Listed entries section start
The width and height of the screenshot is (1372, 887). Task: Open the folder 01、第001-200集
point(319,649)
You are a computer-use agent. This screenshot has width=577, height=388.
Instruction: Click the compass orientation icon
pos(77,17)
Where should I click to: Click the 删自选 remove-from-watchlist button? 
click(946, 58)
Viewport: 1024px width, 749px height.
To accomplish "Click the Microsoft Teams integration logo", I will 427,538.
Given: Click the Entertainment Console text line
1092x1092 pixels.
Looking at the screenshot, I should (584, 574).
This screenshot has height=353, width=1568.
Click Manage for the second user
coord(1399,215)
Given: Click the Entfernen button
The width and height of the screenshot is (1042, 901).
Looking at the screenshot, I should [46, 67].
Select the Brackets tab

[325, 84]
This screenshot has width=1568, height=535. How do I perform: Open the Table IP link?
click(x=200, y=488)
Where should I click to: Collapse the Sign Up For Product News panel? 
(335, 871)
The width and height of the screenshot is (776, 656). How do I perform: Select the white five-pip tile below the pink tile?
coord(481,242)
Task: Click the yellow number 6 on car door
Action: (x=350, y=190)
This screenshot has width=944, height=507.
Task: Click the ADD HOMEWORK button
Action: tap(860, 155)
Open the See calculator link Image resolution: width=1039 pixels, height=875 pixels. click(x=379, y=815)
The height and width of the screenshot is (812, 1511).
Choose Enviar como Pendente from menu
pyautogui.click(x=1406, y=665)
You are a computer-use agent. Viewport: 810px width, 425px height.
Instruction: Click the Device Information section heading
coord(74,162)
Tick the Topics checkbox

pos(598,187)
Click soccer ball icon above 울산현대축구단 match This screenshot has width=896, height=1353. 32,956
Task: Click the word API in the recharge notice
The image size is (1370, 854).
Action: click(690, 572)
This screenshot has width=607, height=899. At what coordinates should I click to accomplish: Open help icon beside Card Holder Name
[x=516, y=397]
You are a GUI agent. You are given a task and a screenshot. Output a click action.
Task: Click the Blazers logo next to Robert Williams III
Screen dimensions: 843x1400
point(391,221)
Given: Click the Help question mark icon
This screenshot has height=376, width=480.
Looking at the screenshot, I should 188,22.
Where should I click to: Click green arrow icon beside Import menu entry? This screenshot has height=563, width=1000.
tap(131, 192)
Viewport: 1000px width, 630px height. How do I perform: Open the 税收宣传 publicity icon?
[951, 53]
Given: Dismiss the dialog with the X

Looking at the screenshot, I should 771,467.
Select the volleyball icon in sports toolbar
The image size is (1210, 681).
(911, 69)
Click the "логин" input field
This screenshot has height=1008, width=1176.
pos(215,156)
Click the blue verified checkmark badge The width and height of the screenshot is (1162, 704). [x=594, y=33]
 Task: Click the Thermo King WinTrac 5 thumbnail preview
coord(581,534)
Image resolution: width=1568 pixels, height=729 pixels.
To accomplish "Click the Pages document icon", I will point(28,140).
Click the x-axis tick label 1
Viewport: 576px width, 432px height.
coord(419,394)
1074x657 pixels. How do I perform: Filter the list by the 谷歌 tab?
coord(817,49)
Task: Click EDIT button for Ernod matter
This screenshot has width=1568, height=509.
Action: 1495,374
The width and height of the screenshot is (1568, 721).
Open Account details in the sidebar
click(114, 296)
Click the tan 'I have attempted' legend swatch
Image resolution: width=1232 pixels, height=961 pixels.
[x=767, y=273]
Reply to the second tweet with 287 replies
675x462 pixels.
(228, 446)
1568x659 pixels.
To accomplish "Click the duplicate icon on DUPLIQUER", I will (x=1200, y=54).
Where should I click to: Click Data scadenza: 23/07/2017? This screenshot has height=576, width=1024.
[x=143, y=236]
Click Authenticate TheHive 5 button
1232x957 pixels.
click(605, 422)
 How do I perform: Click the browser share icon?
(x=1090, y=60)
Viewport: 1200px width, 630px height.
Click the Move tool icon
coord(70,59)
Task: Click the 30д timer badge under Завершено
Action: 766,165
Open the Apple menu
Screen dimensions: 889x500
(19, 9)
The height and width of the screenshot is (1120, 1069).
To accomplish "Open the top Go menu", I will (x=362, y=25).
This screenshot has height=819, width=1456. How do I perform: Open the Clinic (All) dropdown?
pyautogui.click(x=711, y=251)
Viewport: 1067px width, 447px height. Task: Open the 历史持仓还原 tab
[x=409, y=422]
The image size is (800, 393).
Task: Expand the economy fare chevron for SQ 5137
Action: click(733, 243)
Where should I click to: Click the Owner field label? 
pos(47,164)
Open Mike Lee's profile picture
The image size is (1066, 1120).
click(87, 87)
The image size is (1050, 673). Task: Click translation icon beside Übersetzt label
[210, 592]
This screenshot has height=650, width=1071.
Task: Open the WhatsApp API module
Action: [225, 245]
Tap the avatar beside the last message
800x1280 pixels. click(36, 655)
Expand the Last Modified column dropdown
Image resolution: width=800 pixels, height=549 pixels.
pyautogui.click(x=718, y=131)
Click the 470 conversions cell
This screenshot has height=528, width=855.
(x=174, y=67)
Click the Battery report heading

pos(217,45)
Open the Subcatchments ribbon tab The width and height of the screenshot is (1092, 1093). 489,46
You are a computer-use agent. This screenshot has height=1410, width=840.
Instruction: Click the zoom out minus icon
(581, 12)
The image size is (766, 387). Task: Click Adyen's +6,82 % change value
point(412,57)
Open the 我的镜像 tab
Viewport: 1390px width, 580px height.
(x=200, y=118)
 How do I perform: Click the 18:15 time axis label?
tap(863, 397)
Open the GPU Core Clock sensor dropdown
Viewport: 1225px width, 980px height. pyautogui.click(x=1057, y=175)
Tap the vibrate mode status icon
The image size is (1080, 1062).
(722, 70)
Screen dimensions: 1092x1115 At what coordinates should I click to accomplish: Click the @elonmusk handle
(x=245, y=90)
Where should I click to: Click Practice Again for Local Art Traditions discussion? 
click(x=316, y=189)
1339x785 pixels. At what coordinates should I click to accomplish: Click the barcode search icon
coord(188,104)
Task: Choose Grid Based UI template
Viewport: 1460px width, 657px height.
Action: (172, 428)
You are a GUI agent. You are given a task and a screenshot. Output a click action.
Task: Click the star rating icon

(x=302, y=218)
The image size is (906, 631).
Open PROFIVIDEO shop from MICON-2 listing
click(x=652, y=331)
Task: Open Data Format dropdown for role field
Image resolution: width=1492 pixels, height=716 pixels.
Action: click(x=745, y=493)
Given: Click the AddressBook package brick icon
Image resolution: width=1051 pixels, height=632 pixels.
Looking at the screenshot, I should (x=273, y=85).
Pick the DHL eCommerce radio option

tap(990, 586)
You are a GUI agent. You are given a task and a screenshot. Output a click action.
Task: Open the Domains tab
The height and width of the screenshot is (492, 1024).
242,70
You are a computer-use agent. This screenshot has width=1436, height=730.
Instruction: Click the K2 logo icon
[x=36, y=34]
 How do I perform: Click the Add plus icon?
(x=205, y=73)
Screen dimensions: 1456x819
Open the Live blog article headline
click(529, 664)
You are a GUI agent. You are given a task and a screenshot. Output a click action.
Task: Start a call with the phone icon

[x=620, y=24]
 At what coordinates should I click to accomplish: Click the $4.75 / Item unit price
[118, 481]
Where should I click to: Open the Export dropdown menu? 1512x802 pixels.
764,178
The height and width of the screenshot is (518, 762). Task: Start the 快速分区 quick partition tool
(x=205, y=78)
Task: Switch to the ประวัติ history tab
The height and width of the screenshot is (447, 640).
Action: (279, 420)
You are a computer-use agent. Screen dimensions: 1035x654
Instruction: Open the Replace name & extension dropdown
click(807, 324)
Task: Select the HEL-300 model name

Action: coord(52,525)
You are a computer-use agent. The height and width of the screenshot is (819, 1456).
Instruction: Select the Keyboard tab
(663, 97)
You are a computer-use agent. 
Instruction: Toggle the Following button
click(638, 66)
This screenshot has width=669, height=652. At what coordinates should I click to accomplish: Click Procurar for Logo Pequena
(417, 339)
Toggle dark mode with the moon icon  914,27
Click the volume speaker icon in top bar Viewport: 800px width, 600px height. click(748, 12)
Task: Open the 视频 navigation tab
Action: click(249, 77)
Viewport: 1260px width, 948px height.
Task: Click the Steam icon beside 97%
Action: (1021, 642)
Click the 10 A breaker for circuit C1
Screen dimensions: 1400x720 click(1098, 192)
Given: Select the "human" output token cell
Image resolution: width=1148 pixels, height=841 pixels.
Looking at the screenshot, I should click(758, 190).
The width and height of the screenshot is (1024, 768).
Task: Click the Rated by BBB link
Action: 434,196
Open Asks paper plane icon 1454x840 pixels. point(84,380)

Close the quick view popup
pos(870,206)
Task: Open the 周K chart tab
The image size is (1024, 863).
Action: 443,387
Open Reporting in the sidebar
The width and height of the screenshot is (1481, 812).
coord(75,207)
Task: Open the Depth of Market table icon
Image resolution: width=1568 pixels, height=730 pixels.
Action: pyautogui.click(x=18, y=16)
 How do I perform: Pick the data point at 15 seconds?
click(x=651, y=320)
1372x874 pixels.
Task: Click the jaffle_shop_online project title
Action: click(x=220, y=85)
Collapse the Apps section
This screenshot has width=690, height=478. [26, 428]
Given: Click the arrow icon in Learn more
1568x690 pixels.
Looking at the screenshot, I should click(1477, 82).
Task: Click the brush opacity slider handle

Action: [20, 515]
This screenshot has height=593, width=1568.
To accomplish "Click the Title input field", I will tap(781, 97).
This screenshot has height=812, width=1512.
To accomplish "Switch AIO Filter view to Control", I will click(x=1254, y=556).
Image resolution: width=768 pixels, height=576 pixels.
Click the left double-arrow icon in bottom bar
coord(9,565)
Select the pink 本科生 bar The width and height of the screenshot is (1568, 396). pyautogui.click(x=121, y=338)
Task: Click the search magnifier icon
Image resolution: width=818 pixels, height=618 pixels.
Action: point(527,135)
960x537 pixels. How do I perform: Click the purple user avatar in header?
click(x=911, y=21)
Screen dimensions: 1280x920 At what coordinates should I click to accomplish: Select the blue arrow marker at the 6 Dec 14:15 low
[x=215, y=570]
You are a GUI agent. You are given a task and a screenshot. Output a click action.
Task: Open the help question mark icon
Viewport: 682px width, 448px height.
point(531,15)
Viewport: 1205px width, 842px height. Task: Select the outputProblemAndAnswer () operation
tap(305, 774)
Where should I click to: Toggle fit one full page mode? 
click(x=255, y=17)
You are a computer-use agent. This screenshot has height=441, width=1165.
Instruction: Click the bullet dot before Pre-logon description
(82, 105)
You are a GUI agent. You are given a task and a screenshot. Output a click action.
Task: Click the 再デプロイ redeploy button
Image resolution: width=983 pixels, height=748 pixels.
Listed entries section end
### Exercise aim
Every line of the entries that includes "question" must be copied into the answer.

### Exercise solution
Given: Click the Help question mark icon
Task: Open the help question mark icon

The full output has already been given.